→ **Exercise prompt**: Take the entries below and return them unchanged.

→ **Records**:
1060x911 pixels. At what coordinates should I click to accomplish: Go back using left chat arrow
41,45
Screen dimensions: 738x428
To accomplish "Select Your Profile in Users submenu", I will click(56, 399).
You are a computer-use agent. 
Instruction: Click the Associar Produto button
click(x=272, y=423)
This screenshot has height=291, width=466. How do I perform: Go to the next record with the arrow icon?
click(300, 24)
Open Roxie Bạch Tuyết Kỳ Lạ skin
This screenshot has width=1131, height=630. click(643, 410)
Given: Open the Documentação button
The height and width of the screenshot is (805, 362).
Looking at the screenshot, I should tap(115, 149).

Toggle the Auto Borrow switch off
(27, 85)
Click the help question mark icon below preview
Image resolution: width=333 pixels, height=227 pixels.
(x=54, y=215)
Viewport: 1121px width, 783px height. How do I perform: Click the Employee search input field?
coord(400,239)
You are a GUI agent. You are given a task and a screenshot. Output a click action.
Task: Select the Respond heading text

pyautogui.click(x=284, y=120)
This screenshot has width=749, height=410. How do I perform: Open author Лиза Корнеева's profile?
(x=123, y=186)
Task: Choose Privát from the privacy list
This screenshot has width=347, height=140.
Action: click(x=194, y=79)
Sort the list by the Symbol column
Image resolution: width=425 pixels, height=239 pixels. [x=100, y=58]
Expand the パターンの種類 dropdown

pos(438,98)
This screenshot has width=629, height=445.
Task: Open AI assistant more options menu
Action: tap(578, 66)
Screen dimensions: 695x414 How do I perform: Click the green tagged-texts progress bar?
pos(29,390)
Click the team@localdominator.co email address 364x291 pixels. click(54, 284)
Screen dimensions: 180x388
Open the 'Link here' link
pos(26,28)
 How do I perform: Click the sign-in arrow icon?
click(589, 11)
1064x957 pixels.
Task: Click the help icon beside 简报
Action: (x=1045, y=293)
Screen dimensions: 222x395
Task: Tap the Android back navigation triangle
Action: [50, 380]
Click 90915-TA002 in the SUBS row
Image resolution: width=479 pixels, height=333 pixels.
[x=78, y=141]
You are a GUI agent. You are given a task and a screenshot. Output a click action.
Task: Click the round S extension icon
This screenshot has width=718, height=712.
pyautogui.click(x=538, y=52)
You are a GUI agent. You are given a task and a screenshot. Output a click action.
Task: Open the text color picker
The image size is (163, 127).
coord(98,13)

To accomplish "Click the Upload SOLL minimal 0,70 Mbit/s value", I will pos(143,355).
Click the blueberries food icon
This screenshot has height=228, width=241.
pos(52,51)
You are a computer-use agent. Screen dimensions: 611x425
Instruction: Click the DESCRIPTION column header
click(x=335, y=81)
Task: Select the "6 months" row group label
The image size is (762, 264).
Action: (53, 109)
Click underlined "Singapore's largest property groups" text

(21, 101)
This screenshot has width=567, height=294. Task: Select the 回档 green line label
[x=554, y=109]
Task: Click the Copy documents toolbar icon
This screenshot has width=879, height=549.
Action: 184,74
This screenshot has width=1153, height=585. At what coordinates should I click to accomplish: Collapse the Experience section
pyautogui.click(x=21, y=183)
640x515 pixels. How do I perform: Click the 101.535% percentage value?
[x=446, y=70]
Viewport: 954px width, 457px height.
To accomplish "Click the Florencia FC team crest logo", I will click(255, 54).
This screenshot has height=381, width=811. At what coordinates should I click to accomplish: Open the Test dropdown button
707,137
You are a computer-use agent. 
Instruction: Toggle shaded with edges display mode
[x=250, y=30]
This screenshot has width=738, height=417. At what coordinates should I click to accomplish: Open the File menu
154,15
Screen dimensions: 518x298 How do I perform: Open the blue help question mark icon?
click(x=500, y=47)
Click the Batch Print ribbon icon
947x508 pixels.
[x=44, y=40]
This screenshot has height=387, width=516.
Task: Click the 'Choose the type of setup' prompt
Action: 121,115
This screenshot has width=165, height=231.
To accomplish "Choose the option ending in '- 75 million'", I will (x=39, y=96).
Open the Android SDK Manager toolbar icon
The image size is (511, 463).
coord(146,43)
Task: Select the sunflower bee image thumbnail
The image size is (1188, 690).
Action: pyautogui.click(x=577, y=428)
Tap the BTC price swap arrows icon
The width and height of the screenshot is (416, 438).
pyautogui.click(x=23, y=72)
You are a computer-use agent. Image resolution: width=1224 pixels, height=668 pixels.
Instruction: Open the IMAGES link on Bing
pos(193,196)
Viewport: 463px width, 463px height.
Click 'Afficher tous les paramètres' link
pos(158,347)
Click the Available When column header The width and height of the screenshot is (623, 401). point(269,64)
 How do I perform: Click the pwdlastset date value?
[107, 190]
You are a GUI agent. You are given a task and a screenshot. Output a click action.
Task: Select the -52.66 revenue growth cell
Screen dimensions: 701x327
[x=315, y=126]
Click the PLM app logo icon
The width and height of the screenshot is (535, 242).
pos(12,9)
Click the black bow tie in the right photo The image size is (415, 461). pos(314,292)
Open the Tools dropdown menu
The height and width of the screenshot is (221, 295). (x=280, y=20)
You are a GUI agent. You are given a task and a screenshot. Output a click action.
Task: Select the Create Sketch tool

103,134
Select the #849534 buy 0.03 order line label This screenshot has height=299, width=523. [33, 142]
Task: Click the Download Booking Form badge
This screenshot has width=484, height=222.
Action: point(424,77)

→ **Completed exercise**:
1060x911 pixels. At what coordinates should I click to accomplish: Go back using left chat arrow
41,45
Screen dimensions: 738x428
To accomplish "Select Your Profile in Users submenu", I will click(56, 399).
You are a computer-use agent. 
Instruction: Click the Associar Produto button
click(x=272, y=423)
This screenshot has height=291, width=466. How do I perform: Go to the next record with the arrow icon?
click(300, 24)
Open Roxie Bạch Tuyết Kỳ Lạ skin
This screenshot has width=1131, height=630. click(643, 410)
Given: Open the Documentação button
The height and width of the screenshot is (805, 362).
Looking at the screenshot, I should tap(115, 149).

Toggle the Auto Borrow switch off
(27, 85)
Click the help question mark icon below preview
Image resolution: width=333 pixels, height=227 pixels.
(x=54, y=215)
Viewport: 1121px width, 783px height. How do I perform: Click the Employee search input field?
coord(400,239)
You are a GUI agent. You are given a task and a screenshot. Output a click action.
Task: Select the Respond heading text

pyautogui.click(x=284, y=120)
This screenshot has width=749, height=410. How do I perform: Open author Лиза Корнеева's profile?
(x=123, y=186)
Task: Choose Privát from the privacy list
This screenshot has width=347, height=140.
Action: click(x=194, y=79)
Sort the list by the Symbol column
Image resolution: width=425 pixels, height=239 pixels. [x=100, y=58]
Expand the パターンの種類 dropdown

pos(438,98)
This screenshot has width=629, height=445.
Task: Open AI assistant more options menu
Action: tap(578, 66)
Screen dimensions: 695x414 How do I perform: Click the green tagged-texts progress bar?
pos(29,390)
Click the team@localdominator.co email address 364x291 pixels. click(54, 284)
Screen dimensions: 180x388
Open the 'Link here' link
pos(26,28)
 How do I perform: Click the sign-in arrow icon?
click(589, 11)
1064x957 pixels.
Task: Click the help icon beside 简报
Action: (x=1045, y=293)
Screen dimensions: 222x395
Task: Tap the Android back navigation triangle
Action: [50, 380]
Click 90915-TA002 in the SUBS row
Image resolution: width=479 pixels, height=333 pixels.
[x=78, y=141]
You are a GUI agent. You are given a task and a screenshot. Output a click action.
Task: Click the round S extension icon
This screenshot has width=718, height=712.
pyautogui.click(x=538, y=52)
You are a GUI agent. You are given a task and a screenshot. Output a click action.
Task: Open the text color picker
The image size is (163, 127).
coord(98,13)

To accomplish "Click the Upload SOLL minimal 0,70 Mbit/s value", I will pos(143,355).
Click the blueberries food icon
This screenshot has height=228, width=241.
pos(52,51)
You are a computer-use agent. Screen dimensions: 611x425
Instruction: Click the DESCRIPTION column header
click(x=335, y=81)
Task: Select the "6 months" row group label
The image size is (762, 264).
Action: (53, 109)
Click underlined "Singapore's largest property groups" text

(21, 101)
This screenshot has width=567, height=294. Task: Select the 回档 green line label
[x=554, y=109]
Task: Click the Copy documents toolbar icon
This screenshot has width=879, height=549.
Action: 184,74
This screenshot has width=1153, height=585. At what coordinates should I click to accomplish: Collapse the Experience section
pyautogui.click(x=21, y=183)
640x515 pixels. How do I perform: Click the 101.535% percentage value?
[x=446, y=70]
Viewport: 954px width, 457px height.
To accomplish "Click the Florencia FC team crest logo", I will click(255, 54).
This screenshot has height=381, width=811. At what coordinates should I click to accomplish: Open the Test dropdown button
707,137
You are a computer-use agent. 
Instruction: Toggle shaded with edges display mode
[x=250, y=30]
This screenshot has width=738, height=417. At what coordinates should I click to accomplish: Open the File menu
154,15
Screen dimensions: 518x298 How do I perform: Open the blue help question mark icon?
click(x=500, y=47)
Click the Batch Print ribbon icon
947x508 pixels.
[x=44, y=40]
This screenshot has height=387, width=516.
Task: Click the 'Choose the type of setup' prompt
Action: 121,115
This screenshot has width=165, height=231.
To accomplish "Choose the option ending in '- 75 million'", I will (x=39, y=96).
Open the Android SDK Manager toolbar icon
The image size is (511, 463).
coord(146,43)
Task: Select the sunflower bee image thumbnail
The image size is (1188, 690).
Action: pyautogui.click(x=577, y=428)
Tap the BTC price swap arrows icon
The width and height of the screenshot is (416, 438).
pyautogui.click(x=23, y=72)
You are a computer-use agent. Image resolution: width=1224 pixels, height=668 pixels.
Instruction: Open the IMAGES link on Bing
pos(193,196)
Viewport: 463px width, 463px height.
Click 'Afficher tous les paramètres' link
pos(158,347)
Click the Available When column header The width and height of the screenshot is (623, 401). point(269,64)
 How do I perform: Click the pwdlastset date value?
[107, 190]
You are a GUI agent. You are given a task and a screenshot. Output a click action.
Task: Select the -52.66 revenue growth cell
Screen dimensions: 701x327
[x=315, y=126]
Click the PLM app logo icon
The width and height of the screenshot is (535, 242).
pos(12,9)
Click the black bow tie in the right photo The image size is (415, 461). pos(314,292)
Open the Tools dropdown menu
The height and width of the screenshot is (221, 295). (x=280, y=20)
You are a GUI agent. You are given a task and a screenshot. Output a click action.
Task: Select the Create Sketch tool

103,134
Select the #849534 buy 0.03 order line label This screenshot has height=299, width=523. [33, 142]
Task: Click the Download Booking Form badge
This screenshot has width=484, height=222.
Action: point(424,77)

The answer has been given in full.